The following items were updated at 9:30 AM on Monday, October 16, 2006:

* Generator power and the UPS systems were activated shortly after the earthquake to restore the helium compressors and instrument cooling systems. This quick action kept the instruments cold and we do not anticipate a lengthy period of time to cryo-cycle them.

* Hawaiian Electric Company (HELCO) restored stable power to the summit at ~2:30 PM HST (Sunday, October 15). We have switched over to HELCO power as part of the process of bringing all systems back on-line.

* Visual inspections of the Mauna Kea control room, telescope structure, and dome indicate no major damage to Gemini North. That said, the observatory clearly shook hard during this event and there is evidence that the telescope moved on the hydrostatic bearing surfaces (w/out oil of course). There is also evidence that the earthquake restraint system may have engaged as well, this being the ultimate fallback to prevent the telescope from tipping over on the main support pier.

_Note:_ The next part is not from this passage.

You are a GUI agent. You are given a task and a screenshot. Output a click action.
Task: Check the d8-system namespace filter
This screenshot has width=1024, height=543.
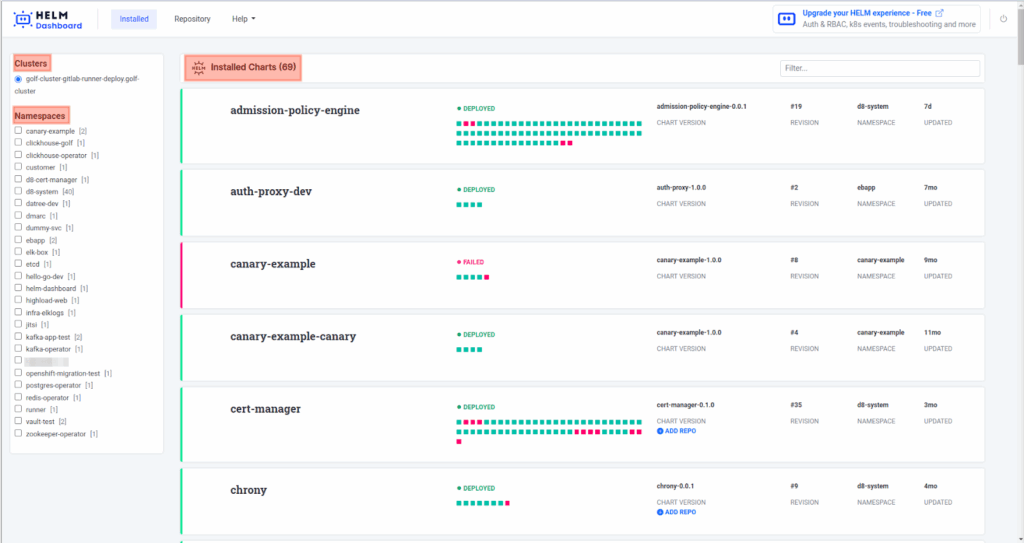(18, 191)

* The telescope was closed on Sunday night (October 15). Extensive tests need to be performed to determine if the telescope was damaged and this will require considerable time to complete. We are doing this using a full crew that went up on Monday morning. We need to methodically evaluate the condition of all enclosure, building, telescope and subsystems to make sure we (1) understand the true state of the telescope and (2) don't make matters worse by exercising them prematurely.

* It is likely that it will take several days until we are ready to resume regular science operations at Gemini North assuming that no serious damage is found in our assessments over the next 24-48 hours.